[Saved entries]
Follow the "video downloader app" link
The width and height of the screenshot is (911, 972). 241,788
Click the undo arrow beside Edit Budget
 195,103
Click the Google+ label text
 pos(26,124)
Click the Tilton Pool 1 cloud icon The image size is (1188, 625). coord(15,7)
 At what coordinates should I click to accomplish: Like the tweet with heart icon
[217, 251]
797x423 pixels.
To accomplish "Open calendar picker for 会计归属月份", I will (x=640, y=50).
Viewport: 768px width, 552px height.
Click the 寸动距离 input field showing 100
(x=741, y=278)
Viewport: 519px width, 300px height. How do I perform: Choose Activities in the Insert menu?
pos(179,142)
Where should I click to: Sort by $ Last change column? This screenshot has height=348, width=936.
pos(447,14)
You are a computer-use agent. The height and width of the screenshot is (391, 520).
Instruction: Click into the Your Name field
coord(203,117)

• [What needs to be done]: Send back each record exactly, and include them all.

• [Problem solution]:
Follow the "video downloader app" link
The width and height of the screenshot is (911, 972). 241,788
Click the undo arrow beside Edit Budget
 195,103
Click the Google+ label text
 pos(26,124)
Click the Tilton Pool 1 cloud icon The image size is (1188, 625). coord(15,7)
 At what coordinates should I click to accomplish: Like the tweet with heart icon
[217, 251]
797x423 pixels.
To accomplish "Open calendar picker for 会计归属月份", I will (x=640, y=50).
Viewport: 768px width, 552px height.
Click the 寸动距离 input field showing 100
(x=741, y=278)
Viewport: 519px width, 300px height. How do I perform: Choose Activities in the Insert menu?
pos(179,142)
Where should I click to: Sort by $ Last change column? This screenshot has height=348, width=936.
pos(447,14)
You are a computer-use agent. The height and width of the screenshot is (391, 520).
Instruction: Click into the Your Name field
coord(203,117)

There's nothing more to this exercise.